(Work instruction): In the entries below, how many lines hold the string "Screen"? Give only the number.

(Source material):
● ● ●

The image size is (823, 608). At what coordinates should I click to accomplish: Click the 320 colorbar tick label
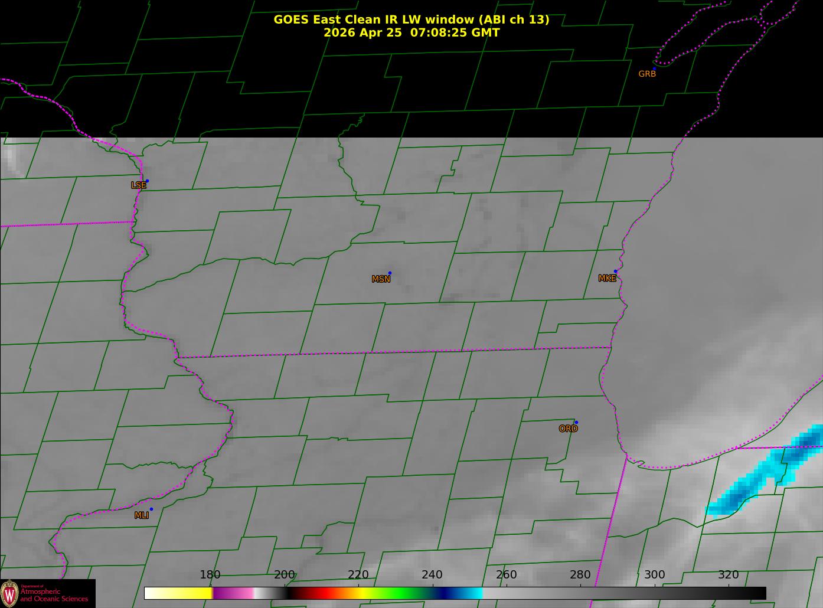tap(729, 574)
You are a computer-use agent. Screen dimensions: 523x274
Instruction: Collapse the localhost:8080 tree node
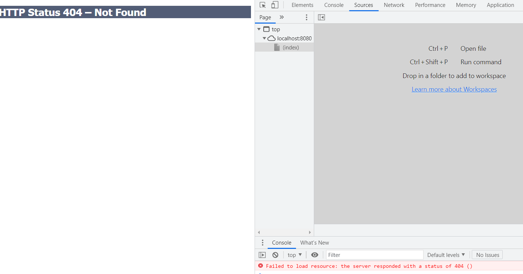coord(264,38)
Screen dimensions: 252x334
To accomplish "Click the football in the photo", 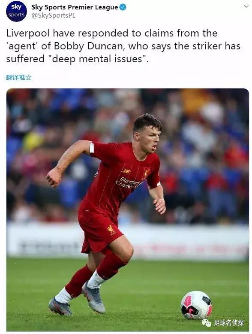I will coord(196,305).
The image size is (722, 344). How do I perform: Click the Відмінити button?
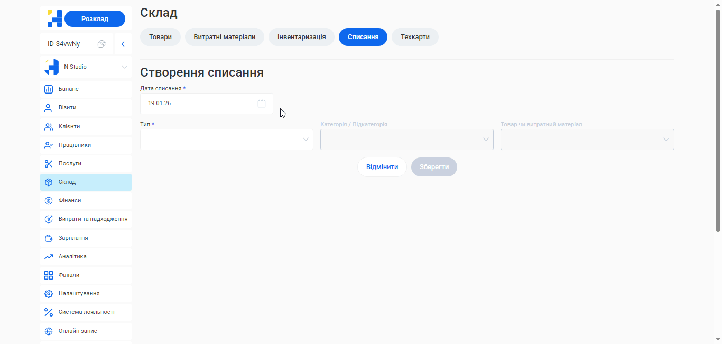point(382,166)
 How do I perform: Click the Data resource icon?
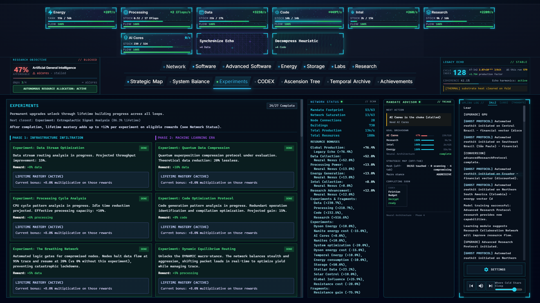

● ● ●

(Solution to this problem): 2